* [Textauszug]
Maria so zu sehen – als Mutter, als Fürsprecherin – dagegen ist nichts einzuwenden. Solange man dieses Bild nicht absolut setzt. Als wäre Maria nicht auch eine Kämpferin gewesen, die die Mächtigen vom Thron stürzen und die Reichen leer ausgehen sehen will – so erzählt es zumindest das Lukasevangelium. Und solange man nicht Maria als Begründung nimmt, um alle Frauen auf die Rolle der fürsorglichen Hausfrau und Mutter festzunageln. Als gäbe es in der Bibel nicht auch Richterinnen und Heerführerinnen wie Debora und Judith, denen das Volk Israel keine Kinder, sondern militärische Siege verdankt. Die angeblichen „Charismen der Frau“ – Liebe, Sorge, Fruchtbarkeit – auszunutzen, um Frauen auch und gerade in der Kirche klein und von Macht und Einfluss fernzuhalten, kann man deshalb nicht religiös begründen.

* [Inhalt des Datensatzes]
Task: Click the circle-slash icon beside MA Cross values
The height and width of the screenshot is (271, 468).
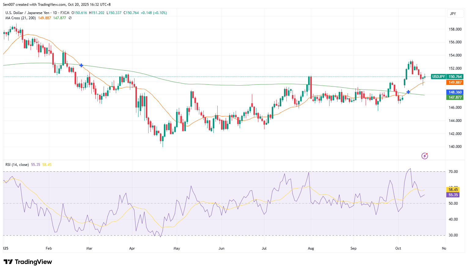Action: click(x=70, y=18)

* [Erforderliche Schritte]
a – Geben Sie aus dem Textauszug alles von „Maria so zu“ bis hinunter zu „nicht religiös begründen.“ wortgetreu wieder.
b – Führen Sie sämtliche angeblichen „Charismen der Frau“ auf, die der Textauszug aufzählt.
c – Welches Evangelium erzählt laut Textauszug von Maria als Kämpferin, die die Mächtigen vom Thron stürzen sehen will?

* [Ergebnisse je Aufgabe]
a –
Maria so zu sehen – als Mutter, als Fürsprecherin – dagegen ist nichts einzuwenden. Solange man dieses Bild nicht absolut setzt. Als wäre Maria nicht auch eine Kämpferin gewesen, die die Mächtigen vom Thron stürzen und die Reichen leer ausgehen sehen will – so erzählt es zumindest das Lukasevangelium. Und solange man nicht Maria als Begründung nimmt, um alle Frauen auf die Rolle der fürsorglichen Hausfrau und Mutter festzunageln. Als gäbe es in der Bibel nicht auch Richterinnen und Heerführerinnen wie Debora und Judith, denen das Volk Israel keine Kinder, sondern militärische Siege verdankt. Die angeblichen „Charismen der Frau“ – Liebe, Sorge, Fruchtbarkeit – auszunutzen, um Frauen auch und gerade in der Kirche klein und von Macht und Einfluss fernzuhalten, kann man deshalb nicht religiös begründen.

b – Liebe, Sorge, Fruchtbarkeit

c – Das Lukasevangelium.